Consequently, I was interested to see Yann LeCunn’s oft quoted statement: “Abandon Reinforcement Learning in favour of Model Predictive Control”. Model Predictive Control (MPC) uses a dynamics model and reward function to determine optimal actions. Using this approach you can achieve good performance on tasks really quickly (even within a single episode), the key challenge and caveat being - you need a reasonable dynamics model. This may be available in domains such as physics where the world is well understood and predictable, but more challenging in general applications.
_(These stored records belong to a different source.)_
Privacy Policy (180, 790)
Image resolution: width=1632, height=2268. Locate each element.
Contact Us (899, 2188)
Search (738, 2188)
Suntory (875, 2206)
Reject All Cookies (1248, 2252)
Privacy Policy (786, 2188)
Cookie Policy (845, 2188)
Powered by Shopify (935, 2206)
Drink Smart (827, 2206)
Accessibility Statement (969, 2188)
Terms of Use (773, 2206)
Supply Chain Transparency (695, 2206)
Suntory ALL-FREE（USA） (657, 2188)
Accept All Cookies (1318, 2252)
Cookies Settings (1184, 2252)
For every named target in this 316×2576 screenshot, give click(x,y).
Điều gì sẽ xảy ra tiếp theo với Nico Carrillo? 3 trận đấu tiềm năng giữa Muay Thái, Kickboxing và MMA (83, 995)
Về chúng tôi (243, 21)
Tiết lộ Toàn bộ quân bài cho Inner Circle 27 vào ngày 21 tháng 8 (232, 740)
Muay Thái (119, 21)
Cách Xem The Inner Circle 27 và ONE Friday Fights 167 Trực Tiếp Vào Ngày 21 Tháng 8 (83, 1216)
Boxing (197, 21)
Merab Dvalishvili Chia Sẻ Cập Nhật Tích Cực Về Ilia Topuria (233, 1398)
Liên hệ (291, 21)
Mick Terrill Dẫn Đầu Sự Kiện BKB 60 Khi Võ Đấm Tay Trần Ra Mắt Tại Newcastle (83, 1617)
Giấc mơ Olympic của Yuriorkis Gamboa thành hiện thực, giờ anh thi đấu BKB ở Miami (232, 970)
Hence, I decided to explore MPC and how to implement it. A key challenge I found - and a motivation for writing this article - was that many resources on MPC were either too basic or too technical. MPC is a branch of optimal control and often assumes an engineering background with significant knowledge of physics or other branches of science. Many expositions of the topic would dive into complex case studies where the specifics of the dynamics models were discussed in great detail. Reading these without the requisite background made it hard to understand what MPC actually did. In contrast, many other introductions were absurdly simple - they would describe the process at a high level, but then crucial details required for implementation were absent.

Eventually, after more digging, and (to be perfectly honest) asking ChatGPT, I was able to understand and implement some MPC algorithms which were application agnostic. Given the effort this took, I thought it would be a worthwhile task to write an article on these methods which avoids getting bogged down in the minutae of dynamics models and applications, but still provides the key details needed for implementation. I’ve also provided a repository with the implementations and a toy environment.

So what is MPC?

MPC is a relatively simple algorithm used to solve sequential decision problems. MPC involves selecting actions that will maximise a reward (or minimise a cost) in an environment. These rewards are calculated using a forward looking dynamics model which simulates the impact of the selected actions on the environment. The typical approach is to generate actions for k-steps into the future, run these actions through the dynamics model, and then evaluate the total reward of those actions. You run several of these simulations and pick the first action from the best trajectory (i.e. the trajectory that achieves the best reward or lowest cost). You repeat this everytime you need to make a decision, thus enabling you to choose actions which should maximise the reward over a forward window based on your knowledge of the environment.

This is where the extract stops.